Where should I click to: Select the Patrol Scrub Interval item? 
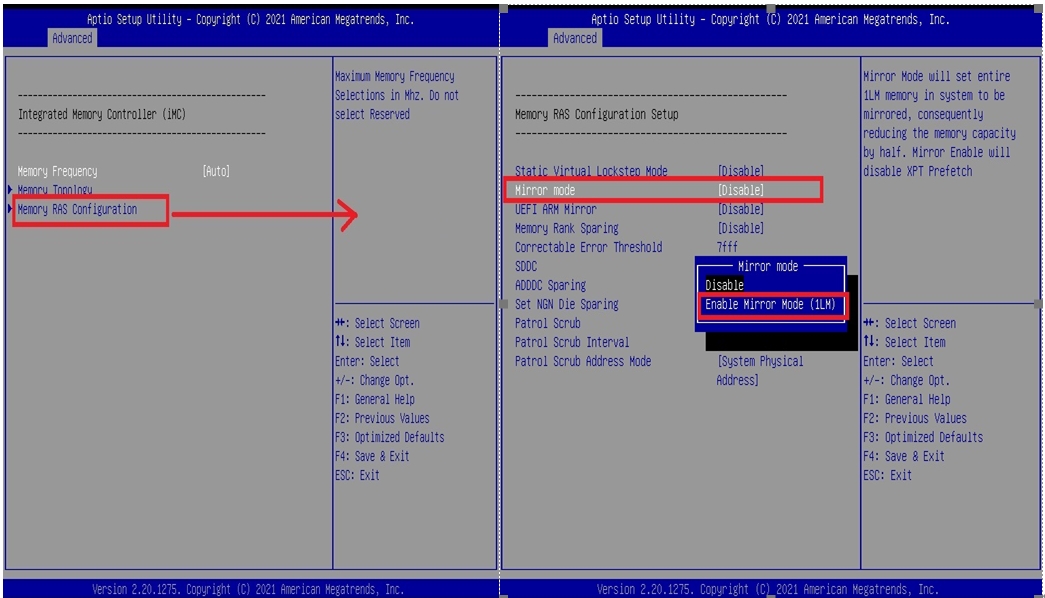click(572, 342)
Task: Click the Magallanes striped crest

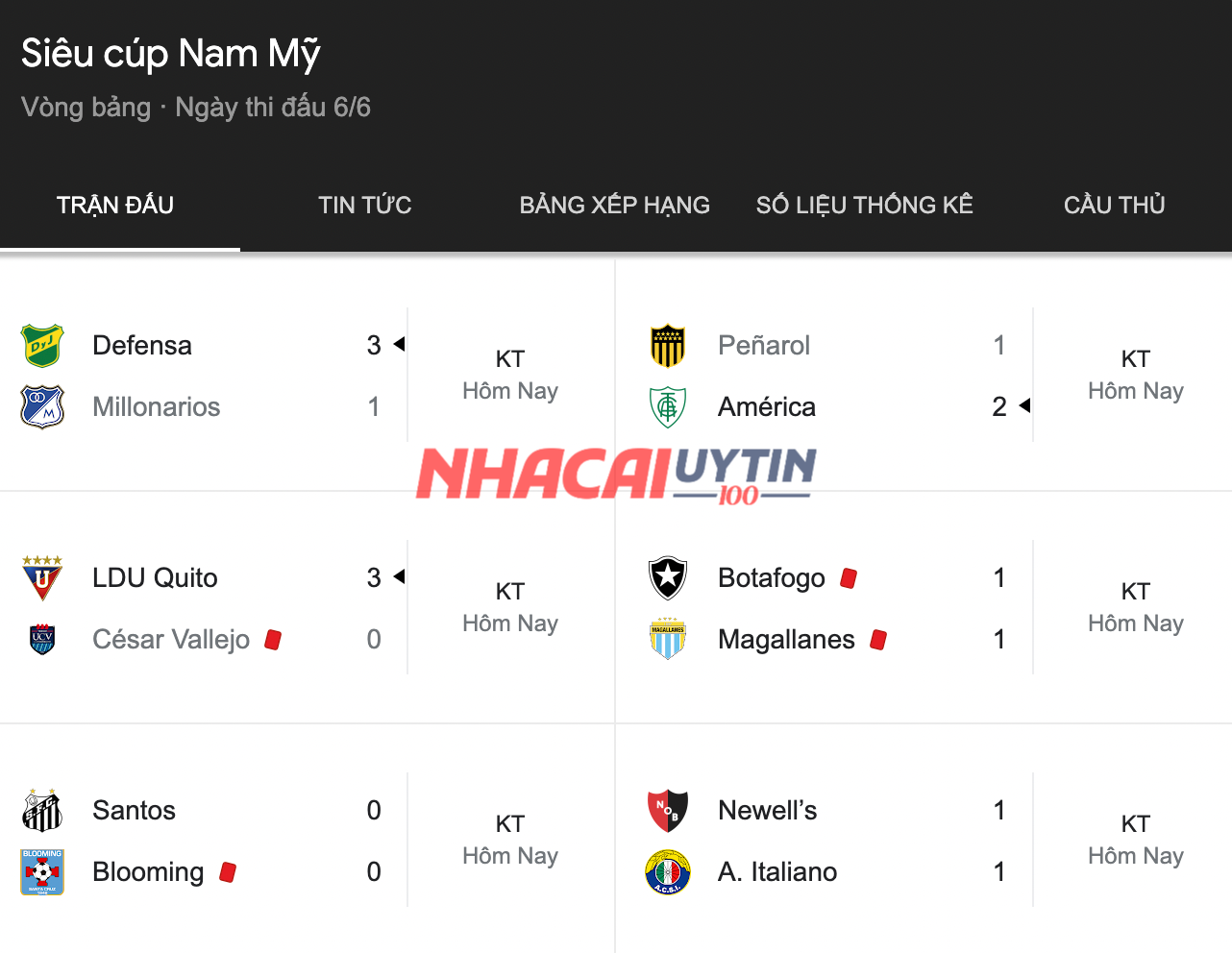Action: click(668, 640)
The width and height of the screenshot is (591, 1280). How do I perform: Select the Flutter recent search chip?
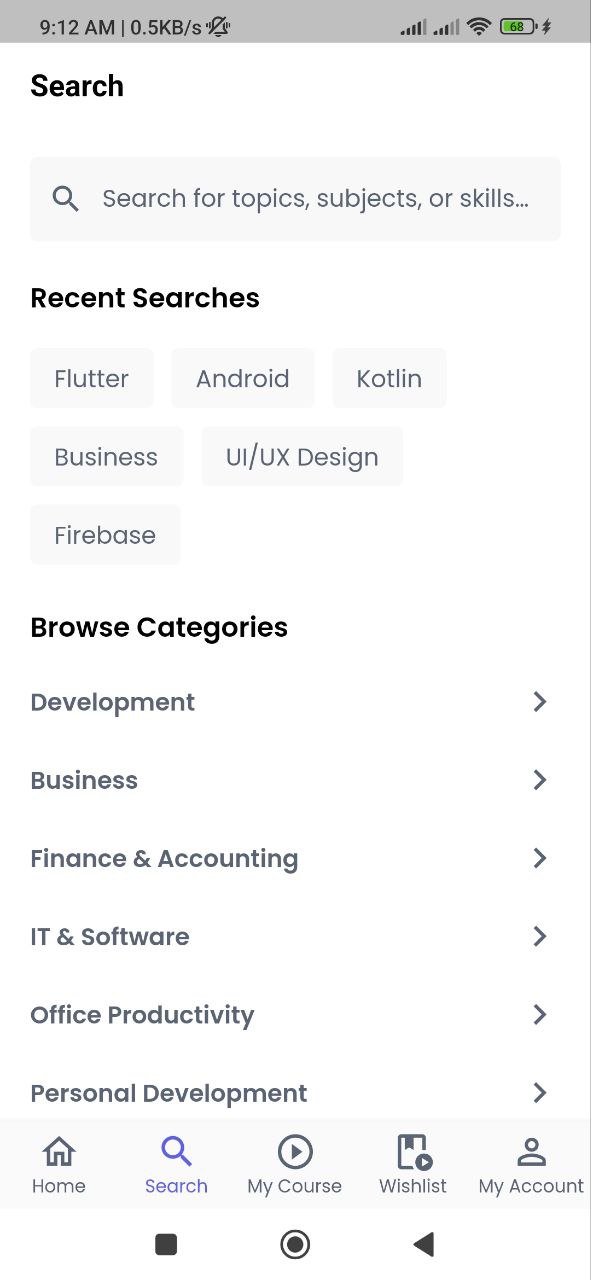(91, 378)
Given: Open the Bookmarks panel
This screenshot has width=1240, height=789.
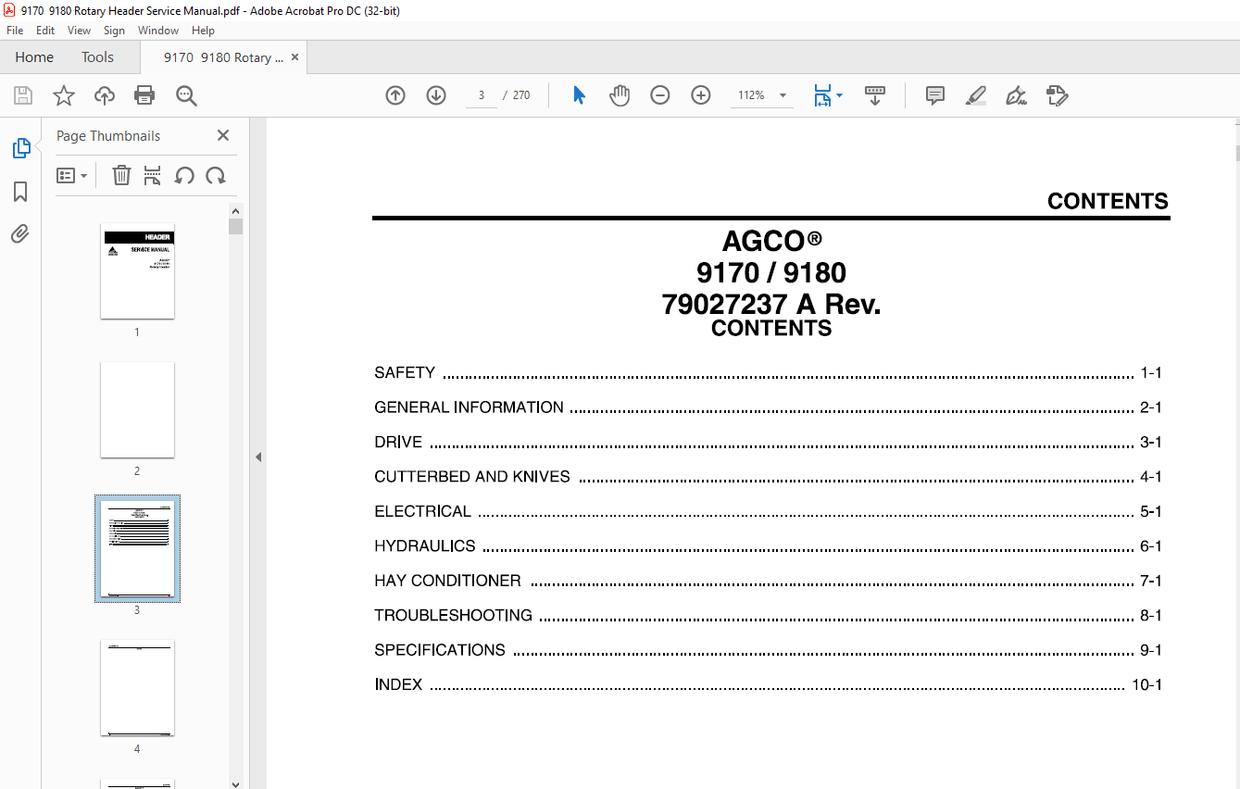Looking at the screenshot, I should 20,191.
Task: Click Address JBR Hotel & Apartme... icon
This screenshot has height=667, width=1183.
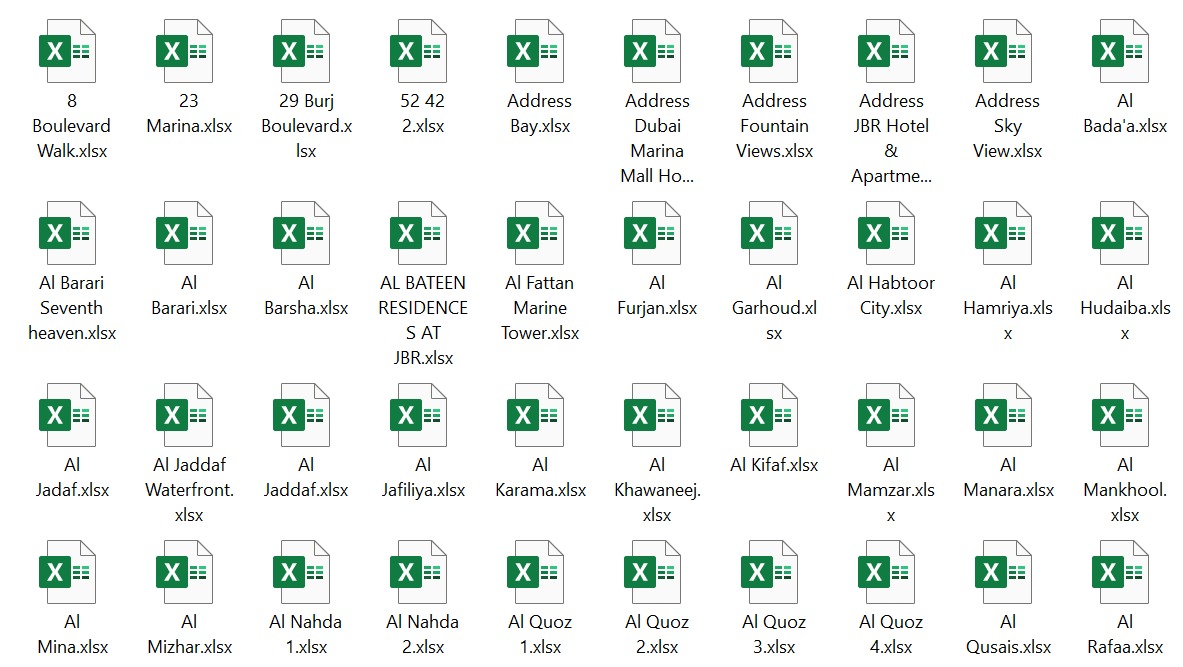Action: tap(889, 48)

:: Work instruction ::
Output all entries unchanged; skip the pictures.

:: Response below ::
Where should I click to: Select the Patrol Scrub Interval item? 
click(572, 342)
Task: Click the Magallanes striped crest

Action: click(668, 640)
The width and height of the screenshot is (591, 1280). How do I perform: Select the Flutter recent search chip?
(91, 378)
Given: Open the Bookmarks panel
This screenshot has width=1240, height=789.
Looking at the screenshot, I should 20,191.
Task: Click Address JBR Hotel & Apartme... icon
This screenshot has height=667, width=1183.
Action: tap(889, 48)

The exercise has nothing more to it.